Em vez de correção equivalente à inflação mais juros, o capital ancorado pode nem sequer estar obtendo atualização de valor suficiente para manter a capacidade de compra. Uma percepção que, em geral, estimula o investidor frustrado a sacar o dinheiro para gastá-lo em compras.
Mas cabe avaliar, antes de tudo, que índice de inflação é o mais adequado para apurar a margem de juro real, acima da inflação, embutida na rentabilidade. Se não por outros motivos, porque existe ampla disparidade entre eles. A medida pelo IGP-M acumula 20,77% em 11 meses do ano; o IPCA, referência de meta inflacionária, 10,14%, no período, estimando-se uma inflação de 2,95% em novembro; e a calculada pelo IPC, da Fipe, 7,71%, projetando-se 2,43% no mês passado.

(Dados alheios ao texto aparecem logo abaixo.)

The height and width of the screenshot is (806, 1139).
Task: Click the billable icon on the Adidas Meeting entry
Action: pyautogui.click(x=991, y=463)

O risco do investidor está na possibilidade de o aumento de preços no atacado vazar para o varejo. Isso não assusta o diretor-executivo da Credit Lyonnais Asset Management, Fábio de Aguiar Faria. Para ele, a alta da inflação é fenômeno transitório, como ocorreu em 1999, na esteira da desvalorização cambial, e o investidor poderá compensar o juro real baixo ou negativo em alguns meses mais à frente.